The Court emphasized this inconsistency: either Watkins was acting under Bertucci’s control (agency) or he was unilaterally usurping authority (potential breach of entity‑level duties), but not both at once.

b. Self‑description as “managing partner” does not create a legal role

The Court also relied on Ingram v. Deere, 288 S.W.3d 886, 900 (Tex. 2009), which held that casually referring to someone as a “partner” does not, by itself, establish a legal partnership. Here:

  • Watkins’s use of “managing partner” in emails to third parties did not create the legal status of a managing partner.
  • Watkins explained that he used the phrase descriptively (for his administrative tasks, managing vendors, etc.), not as a legal conclusion or as excluding Bertucci from decision‑making.

The Court further noted that older decisions such as Huffington v. Upchurch, 532 S.W.2d 576 (Tex. 1976), and Smith v. Bolin, 271 S.W.2d 93 (Tex. 1954), which spoke of “managing partners” owing “even a greater duty of loyalty,” have been superseded in part by the statutory Revised Partnership Act (now BOC ch. 152), which:

  • Defines the duties of partners in § 152.204; and
  • Allows modification of those duties only within defined limits. BOC § 152.002.

c. Entity‑level duties v. individual duties

The key conceptual point is that Watkins undeniably owed fiduciary duties to the entities in his roles as:

  • Officer and director of corporate general partners;
  • Manager/member of certain LLCs; and
  • Control person managing partnership affairs.

But under Ritchie v. Rupe and similar authorities, those duties run to the entity, not automatically to individual investors. Any alleged misuse of entity funds primarily injures the entity; the entity (or a derivative plaintiff) is the appropriate plaintiff.

The Court also accepted Watkins’s point that, in this case, the individual and derivative claims targeted exactly the same alleged harm—the misappropriation of funds that were supposed to be used for the B‑W entities—and sought the same remedies. Because that same alleged harm can be pursued through surviving derivative claims, Bertucci suffered no cognizable prejudice from the dismissal of the individual fiduciary‑duty theory.

The Court was careful not to hold that individual and derivative claims are always interchangeable; in other contexts, an individual may have personal‑capacity injuries (e.g., minority shareholder oppression, personal guarantees, separate contracts) that are distinct from entity injuries. But here, given the plaintiff’s own characterization of the harm, the derivative route sufficed.

5. Takeaways on Fiduciary Duties Among Co‑Owners

The decision reinforces several important principles:

  • Texas courts remain reluctant to imply formal fiduciary duties between sophisticated business co‑owners (limited partners, LLC members, shareholders) absent:
    • A clear statutory or contractual basis; or
    • A proven informal fiduciary relationship arising from a relationship of pre‑existing trust and confidence (which Bertucci disavowed on appeal).

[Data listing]
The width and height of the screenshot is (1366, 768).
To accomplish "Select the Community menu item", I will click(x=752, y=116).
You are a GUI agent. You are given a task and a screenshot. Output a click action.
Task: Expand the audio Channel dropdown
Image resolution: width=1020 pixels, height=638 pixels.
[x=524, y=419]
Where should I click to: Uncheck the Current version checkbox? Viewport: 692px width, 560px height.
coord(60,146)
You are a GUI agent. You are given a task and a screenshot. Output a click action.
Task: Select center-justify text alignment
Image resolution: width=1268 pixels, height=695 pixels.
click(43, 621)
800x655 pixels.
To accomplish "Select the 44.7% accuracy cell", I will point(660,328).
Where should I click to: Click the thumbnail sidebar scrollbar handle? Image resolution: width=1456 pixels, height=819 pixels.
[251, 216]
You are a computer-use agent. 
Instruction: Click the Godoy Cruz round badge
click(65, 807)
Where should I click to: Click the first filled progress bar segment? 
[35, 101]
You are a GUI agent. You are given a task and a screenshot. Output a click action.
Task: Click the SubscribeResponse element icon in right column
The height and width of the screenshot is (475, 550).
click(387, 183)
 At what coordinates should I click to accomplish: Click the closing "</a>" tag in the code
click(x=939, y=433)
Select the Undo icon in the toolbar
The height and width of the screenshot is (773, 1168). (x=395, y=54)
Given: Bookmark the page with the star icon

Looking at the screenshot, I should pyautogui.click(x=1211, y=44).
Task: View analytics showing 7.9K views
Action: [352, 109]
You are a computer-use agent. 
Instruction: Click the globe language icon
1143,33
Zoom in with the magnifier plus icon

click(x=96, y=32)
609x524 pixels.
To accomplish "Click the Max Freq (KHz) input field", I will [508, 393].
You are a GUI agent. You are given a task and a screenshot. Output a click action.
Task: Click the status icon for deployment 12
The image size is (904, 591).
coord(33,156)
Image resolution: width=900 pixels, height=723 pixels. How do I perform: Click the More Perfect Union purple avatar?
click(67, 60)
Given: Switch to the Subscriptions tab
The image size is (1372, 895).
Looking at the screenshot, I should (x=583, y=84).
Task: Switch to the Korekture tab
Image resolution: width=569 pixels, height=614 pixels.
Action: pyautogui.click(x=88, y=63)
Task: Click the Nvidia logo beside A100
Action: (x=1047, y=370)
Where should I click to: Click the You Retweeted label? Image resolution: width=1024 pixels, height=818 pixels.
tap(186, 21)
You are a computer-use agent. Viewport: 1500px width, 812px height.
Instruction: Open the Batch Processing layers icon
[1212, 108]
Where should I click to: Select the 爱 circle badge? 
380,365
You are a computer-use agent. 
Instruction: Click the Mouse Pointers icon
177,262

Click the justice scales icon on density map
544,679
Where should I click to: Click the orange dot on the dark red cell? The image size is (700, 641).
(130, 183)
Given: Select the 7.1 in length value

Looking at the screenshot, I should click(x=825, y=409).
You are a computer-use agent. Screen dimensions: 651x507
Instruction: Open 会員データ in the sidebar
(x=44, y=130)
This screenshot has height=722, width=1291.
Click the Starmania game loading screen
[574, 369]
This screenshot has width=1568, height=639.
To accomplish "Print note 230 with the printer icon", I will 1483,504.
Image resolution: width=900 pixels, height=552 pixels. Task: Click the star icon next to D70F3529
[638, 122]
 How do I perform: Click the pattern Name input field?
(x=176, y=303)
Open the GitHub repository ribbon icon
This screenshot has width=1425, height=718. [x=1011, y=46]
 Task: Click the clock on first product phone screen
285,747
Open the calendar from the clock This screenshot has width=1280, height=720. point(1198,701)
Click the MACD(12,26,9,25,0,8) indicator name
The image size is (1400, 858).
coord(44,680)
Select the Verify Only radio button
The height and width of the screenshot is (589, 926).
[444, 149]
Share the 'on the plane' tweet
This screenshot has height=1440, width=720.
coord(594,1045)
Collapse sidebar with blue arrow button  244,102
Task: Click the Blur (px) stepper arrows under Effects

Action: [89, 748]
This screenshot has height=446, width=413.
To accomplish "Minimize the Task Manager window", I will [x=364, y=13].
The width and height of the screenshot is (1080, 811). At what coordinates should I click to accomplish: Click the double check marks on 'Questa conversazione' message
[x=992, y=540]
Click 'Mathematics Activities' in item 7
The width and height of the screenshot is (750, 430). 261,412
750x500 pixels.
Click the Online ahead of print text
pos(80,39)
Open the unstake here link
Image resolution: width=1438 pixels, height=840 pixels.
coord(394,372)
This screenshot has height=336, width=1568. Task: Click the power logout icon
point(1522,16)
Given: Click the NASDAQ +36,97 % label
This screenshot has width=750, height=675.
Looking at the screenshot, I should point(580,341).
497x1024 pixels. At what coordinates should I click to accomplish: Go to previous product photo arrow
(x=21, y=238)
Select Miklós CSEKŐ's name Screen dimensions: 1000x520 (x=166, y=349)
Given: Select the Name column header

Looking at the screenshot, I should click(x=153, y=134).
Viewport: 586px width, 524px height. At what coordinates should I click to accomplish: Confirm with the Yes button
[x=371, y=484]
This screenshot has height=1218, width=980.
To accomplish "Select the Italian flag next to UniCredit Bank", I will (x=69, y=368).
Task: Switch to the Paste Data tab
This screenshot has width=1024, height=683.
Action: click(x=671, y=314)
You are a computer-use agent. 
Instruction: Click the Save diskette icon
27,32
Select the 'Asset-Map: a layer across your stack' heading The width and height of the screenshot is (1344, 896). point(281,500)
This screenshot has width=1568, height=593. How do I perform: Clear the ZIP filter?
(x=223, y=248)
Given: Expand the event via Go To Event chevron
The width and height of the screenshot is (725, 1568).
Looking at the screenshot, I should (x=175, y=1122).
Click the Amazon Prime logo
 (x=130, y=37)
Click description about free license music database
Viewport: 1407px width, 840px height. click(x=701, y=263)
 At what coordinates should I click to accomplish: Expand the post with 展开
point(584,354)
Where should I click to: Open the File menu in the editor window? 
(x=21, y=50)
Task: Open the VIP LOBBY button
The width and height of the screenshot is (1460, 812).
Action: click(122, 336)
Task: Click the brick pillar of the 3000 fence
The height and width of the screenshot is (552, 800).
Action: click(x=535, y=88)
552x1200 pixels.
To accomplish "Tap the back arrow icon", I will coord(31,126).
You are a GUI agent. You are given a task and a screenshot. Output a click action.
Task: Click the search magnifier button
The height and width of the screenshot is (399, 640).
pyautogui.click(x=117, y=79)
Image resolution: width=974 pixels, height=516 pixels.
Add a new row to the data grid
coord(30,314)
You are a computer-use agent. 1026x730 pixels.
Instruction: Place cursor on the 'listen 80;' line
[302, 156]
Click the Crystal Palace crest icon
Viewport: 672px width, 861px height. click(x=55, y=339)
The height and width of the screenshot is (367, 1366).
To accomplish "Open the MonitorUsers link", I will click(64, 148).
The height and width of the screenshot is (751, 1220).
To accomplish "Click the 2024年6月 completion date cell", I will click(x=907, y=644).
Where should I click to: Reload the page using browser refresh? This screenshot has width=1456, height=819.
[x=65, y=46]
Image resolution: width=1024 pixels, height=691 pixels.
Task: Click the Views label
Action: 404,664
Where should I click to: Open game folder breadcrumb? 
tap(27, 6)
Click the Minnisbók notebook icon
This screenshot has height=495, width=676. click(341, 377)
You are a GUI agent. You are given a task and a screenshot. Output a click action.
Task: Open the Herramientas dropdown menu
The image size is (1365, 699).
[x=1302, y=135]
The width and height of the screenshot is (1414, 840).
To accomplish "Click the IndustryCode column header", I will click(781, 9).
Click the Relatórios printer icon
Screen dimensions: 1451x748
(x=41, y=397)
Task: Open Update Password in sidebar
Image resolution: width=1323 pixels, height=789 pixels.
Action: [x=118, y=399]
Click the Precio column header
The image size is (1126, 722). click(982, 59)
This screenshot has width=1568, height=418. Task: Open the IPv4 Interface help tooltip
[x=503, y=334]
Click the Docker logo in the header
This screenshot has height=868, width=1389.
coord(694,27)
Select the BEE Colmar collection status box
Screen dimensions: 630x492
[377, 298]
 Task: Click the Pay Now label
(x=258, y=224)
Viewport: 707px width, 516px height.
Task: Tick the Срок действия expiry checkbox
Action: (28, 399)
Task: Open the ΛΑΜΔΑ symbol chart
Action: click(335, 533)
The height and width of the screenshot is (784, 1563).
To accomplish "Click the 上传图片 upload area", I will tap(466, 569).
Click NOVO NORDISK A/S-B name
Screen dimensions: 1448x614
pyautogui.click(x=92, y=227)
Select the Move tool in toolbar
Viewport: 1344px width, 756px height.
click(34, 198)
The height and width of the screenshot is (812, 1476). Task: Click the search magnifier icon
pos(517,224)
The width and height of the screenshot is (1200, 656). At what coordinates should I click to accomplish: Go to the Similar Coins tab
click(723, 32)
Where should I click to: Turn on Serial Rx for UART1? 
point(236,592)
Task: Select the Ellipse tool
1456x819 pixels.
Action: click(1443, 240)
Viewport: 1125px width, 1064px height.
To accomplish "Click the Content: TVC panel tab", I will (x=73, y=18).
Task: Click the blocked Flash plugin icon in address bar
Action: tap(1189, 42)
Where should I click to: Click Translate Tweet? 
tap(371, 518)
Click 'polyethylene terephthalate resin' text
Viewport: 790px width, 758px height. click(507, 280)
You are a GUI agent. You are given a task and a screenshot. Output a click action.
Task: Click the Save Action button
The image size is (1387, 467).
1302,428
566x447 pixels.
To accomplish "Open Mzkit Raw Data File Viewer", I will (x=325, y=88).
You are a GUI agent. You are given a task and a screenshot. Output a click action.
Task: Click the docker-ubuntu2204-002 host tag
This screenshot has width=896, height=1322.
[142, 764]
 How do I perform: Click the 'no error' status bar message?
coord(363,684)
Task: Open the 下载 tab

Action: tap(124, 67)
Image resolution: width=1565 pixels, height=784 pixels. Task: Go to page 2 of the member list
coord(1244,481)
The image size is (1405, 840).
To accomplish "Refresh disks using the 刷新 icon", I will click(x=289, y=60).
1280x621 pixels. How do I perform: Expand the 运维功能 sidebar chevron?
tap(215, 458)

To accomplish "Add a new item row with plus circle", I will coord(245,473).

▶ TASK TO COMPLETE:
Pick up the discussion of the Texas court's fiduciary-duty ruling at the point where it stops, continuing on from its final line.

▶ FINAL RESULT:
  • The Court neither embraced nor rejected Strebel’s “control test,” but its refusal to apply it on a thin and procedurally defaulted record signals that any such extension will be closely scrutinized.
  • Plaintiffs must be precise in:
    • Pleading the level at which a fiduciary duty is owed (entity v. individual); and
    • Preserving legal theories in summary‑judgment responses and trial‑court briefing.

C. Limitations and the Discovery Rule in a Fiduciary Context

1. The Competing Positions

Limitations was a central battlefield. The relevant limitations periods were:

  • Four years for breach of fiduciary duty. Tex. Civ. Prac. & Rem. Code § 16.004(a)(5).
  • Two years for theft‑based claims. Id. § 16.003(a).

Watkins argued that, even if the discovery rule applied, the evidence conclusively showed Bertucci:

  • Was the sole investor;
  • Was an officer, director, member, and limited partner in the B‑W entities;
  • Had access to records and opportunities to monitor Watkins’s uses of funds; and
  • Therefore, knew or should have known of the challenged transactions years before suit.

He relied in part on recent Supreme Court decisions stressing that a beneficiary of a fiduciary duty is not wholly excused from diligence:

  • Berry v. Berry, 646 S.W.3d 516, 526 (Tex. 2022) (a person owed a fiduciary duty is “not altogether absolved” of the duty to use reasonable diligence); and
  • Marcus & Millichap Real Estate Inv. Servs. of Nev. v. Triex Tex. Holdings, LLC, 659 S.W.3d 456, 462 (Tex. 2023) (the presence of a fiduciary duty does not eliminate the need for “diligent inquiry”).

2. The Court’s Fact‑Issue Holding

The Supreme Court agreed with the court of appeals that fact issues precluded summary judgment on limitations. It emphasized evidence showing:

  • Watkins agreed to manage the entities and handle accounting according to the governing agreements;
  • He alone had signature authority over the TCBLP account;
  • He owed fiduciary duties to the B‑W entities;
  • He repeatedly assured Bertucci that:
    • Funds were being handled appropriately; and
    • He was only taking what they had agreed he could take;
  • He in fact used entity funds for personal purposes; and
  • When Christopher requested complete records, Watkins:
    • Refused, claiming the account was “private”; and
    • Gave inconsistent statements about what he was entitled to take and what he actually took.

Against this backdrop, the Court cited:

  • Kinzbach Tool Co. v. Corbett‑Wallace Corp., 160 S.W.2d 509, 512–14 (Tex. 1942) (a fiduciary owes a duty of full disclosure); and
  • S.V. v. R.V., 933 S.W.2d 1, 8 (Tex. 1996) (a claimant’s duty of inquiry is “lessened” when dealing with a fiduciary).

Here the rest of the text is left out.